Cutting the cord with these two people means that this is going to hurt for a long, long time. If it hurts now, it's not going to stop hurting until you figure out why there isn't any reason for it to STILL hurt, and if you cut the cord with your friend and (now ex-, presumably) girlfriend, you're not going to figure that out, because there will ALWAYS be a reason for it to hurt, specifically, that it ended two relationships that presumably added goodness and joy to your life up until then.
In other words, this is going to all make sense and you're going to stop feeling hurt about it when you forgive both of them.
Now, this doesn't mean you need to tell them "it's OK that you guys did what you did, I'm OK with it, don't worry about me, blah blah blah." That's not forgiveness. Forgiveness is not saying "that shitty thing you did was actually no big deal." There is nothing that is going to make this "no big deal." It is clearly a big deal. They have clearly done a really, really shitty thing.

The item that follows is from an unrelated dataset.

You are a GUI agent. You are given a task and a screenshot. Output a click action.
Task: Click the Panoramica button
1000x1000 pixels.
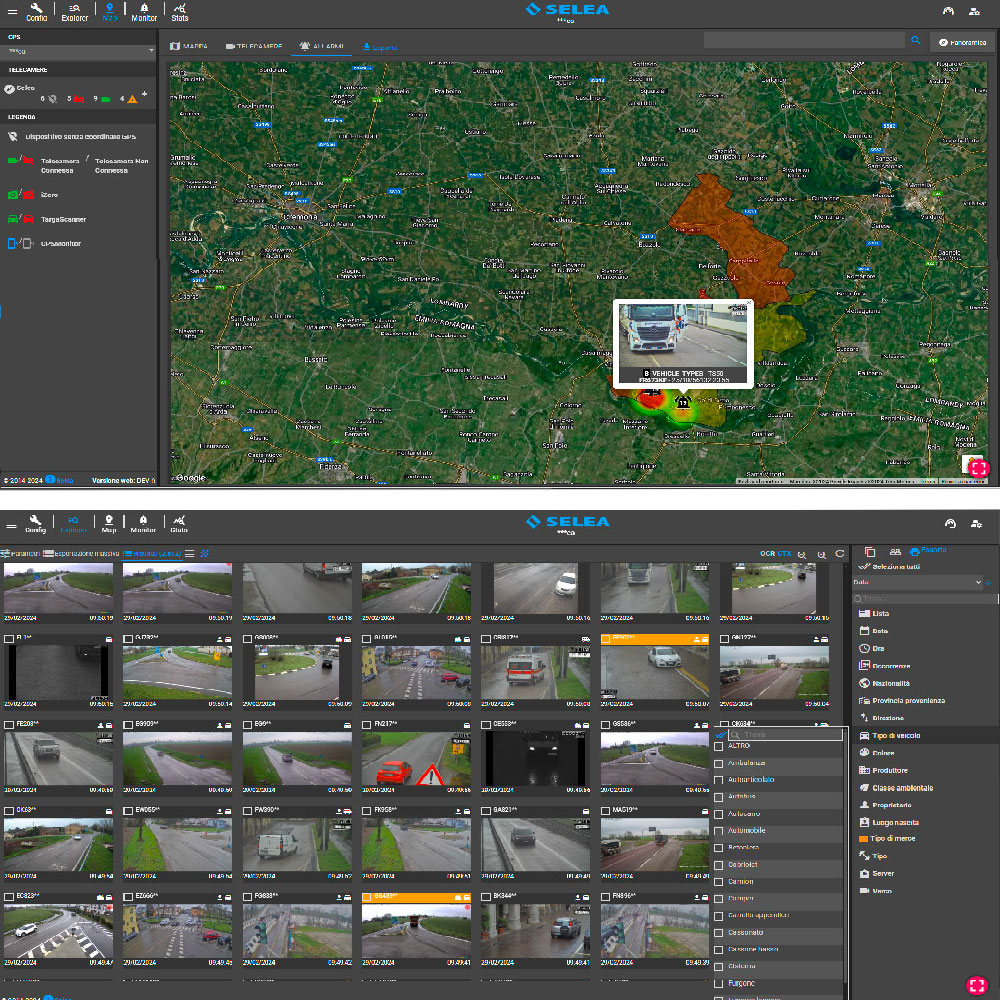click(962, 43)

Nothing is going to change the fact that they have fucked up, BIG time.
So what you need to do (after calming down enough to do it reasonably, and maybe letting some anger out in a safe way somewhere with a sledgehammer and some surplus computer equipment you find in a dumpster outside an office building or something) is (a) ask them what they were thinking and why they thought what they were doing was a good idea, both individually and apart (it'll be interesting to see if one of them holds themselves more responsible than the other), and then (b) adjust the story you've been telling yourself so far about your relationship so that it makes sense, because right now it doesn't, and that's what's causing you so much pain (you thought you had a good thing going, and then your trust gets flagrantly violated and a whole lot of cognitive dissonance starts happening because you thought she was into you and suddenly feel like you have to revise your opinion).
Trust me, there CAN come a point where this will make sense and you will be happy to say "you two fucked up big time, but people make mistakes, and as big as this one was, I'm deciding to make it a safe mistake for you two to make, so that you can be free enough from guilt to get down to the business of learning from it." I'm not saying you somehow need to get to this point, but it'd be optimal.
Either way you'll probably end up staying single after talking to these two. Continuing the relationship sounds like a pretty risky plan. But considering this unforgivable is just deciding to be in pain about it for as long as you can remember it.